- TASK REQUIREMENTS -
Output must match the data below exactly from its first line through the line that contains "Viewport: 1200px width, 744px height.", with no other line.
+++++
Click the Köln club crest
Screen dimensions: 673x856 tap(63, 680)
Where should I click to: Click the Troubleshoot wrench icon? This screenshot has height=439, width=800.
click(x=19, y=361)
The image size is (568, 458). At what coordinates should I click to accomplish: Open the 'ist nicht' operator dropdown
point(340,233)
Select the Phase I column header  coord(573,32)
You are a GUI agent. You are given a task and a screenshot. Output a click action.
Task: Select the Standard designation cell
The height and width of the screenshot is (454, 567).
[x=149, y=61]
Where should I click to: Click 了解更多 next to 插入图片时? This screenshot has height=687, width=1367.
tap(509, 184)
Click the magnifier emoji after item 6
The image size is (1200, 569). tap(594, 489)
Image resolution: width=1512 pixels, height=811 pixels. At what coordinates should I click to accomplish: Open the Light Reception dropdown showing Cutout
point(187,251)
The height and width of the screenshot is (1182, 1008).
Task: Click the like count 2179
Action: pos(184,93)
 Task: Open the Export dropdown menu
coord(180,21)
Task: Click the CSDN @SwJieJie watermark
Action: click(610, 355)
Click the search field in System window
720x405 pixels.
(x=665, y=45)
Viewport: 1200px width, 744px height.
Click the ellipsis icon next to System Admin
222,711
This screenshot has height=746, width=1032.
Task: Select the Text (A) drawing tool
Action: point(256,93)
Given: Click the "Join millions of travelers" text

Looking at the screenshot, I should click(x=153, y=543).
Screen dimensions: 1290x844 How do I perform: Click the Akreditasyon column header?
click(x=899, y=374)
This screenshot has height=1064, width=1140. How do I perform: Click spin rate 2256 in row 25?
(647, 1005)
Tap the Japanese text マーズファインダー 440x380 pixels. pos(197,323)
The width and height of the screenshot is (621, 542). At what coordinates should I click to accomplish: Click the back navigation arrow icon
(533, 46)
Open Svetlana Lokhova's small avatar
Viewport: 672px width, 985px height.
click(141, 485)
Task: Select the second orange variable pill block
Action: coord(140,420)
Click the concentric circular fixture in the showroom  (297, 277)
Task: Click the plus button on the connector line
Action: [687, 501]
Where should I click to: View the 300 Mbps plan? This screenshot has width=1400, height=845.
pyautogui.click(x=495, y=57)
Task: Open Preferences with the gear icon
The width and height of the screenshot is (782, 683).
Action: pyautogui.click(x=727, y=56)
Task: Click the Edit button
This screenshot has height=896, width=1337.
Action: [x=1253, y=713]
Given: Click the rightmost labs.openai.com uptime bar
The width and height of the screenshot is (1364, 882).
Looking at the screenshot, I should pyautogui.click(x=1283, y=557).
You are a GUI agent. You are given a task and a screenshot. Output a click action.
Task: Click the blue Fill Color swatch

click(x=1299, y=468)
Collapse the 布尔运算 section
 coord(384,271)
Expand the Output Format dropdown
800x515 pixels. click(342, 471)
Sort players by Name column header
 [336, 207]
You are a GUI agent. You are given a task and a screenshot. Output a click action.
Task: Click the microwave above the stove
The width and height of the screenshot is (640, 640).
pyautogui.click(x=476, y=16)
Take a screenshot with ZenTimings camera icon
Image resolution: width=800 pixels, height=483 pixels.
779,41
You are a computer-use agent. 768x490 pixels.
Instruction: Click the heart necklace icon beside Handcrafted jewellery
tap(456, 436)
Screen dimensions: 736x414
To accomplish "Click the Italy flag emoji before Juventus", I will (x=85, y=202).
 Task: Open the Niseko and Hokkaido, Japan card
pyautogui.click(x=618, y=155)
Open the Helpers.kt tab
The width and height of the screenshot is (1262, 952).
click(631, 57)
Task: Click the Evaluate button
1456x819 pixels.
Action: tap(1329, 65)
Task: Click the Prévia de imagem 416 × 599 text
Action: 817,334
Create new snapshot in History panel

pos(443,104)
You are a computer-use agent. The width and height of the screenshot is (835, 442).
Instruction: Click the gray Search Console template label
+++++
- TASK RESULT -
Click the Köln club crest
Screen dimensions: 673x856 tap(63, 680)
Where should I click to: Click the Troubleshoot wrench icon? This screenshot has height=439, width=800.
click(x=19, y=361)
The image size is (568, 458). At what coordinates should I click to accomplish: Open the 'ist nicht' operator dropdown
point(340,233)
Select the Phase I column header  coord(573,32)
You are a GUI agent. You are given a task and a screenshot. Output a click action.
Task: Select the Standard designation cell
The height and width of the screenshot is (454, 567).
[x=149, y=61]
Where should I click to: Click 了解更多 next to 插入图片时? This screenshot has height=687, width=1367.
tap(509, 184)
Click the magnifier emoji after item 6
The image size is (1200, 569). tap(594, 489)
Image resolution: width=1512 pixels, height=811 pixels. At what coordinates should I click to accomplish: Open the Light Reception dropdown showing Cutout
point(187,251)
The height and width of the screenshot is (1182, 1008).
Task: Click the like count 2179
Action: pos(184,93)
 Task: Open the Export dropdown menu
coord(180,21)
Task: Click the CSDN @SwJieJie watermark
Action: click(610, 355)
Click the search field in System window
720x405 pixels.
(x=665, y=45)
Viewport: 1200px width, 744px height.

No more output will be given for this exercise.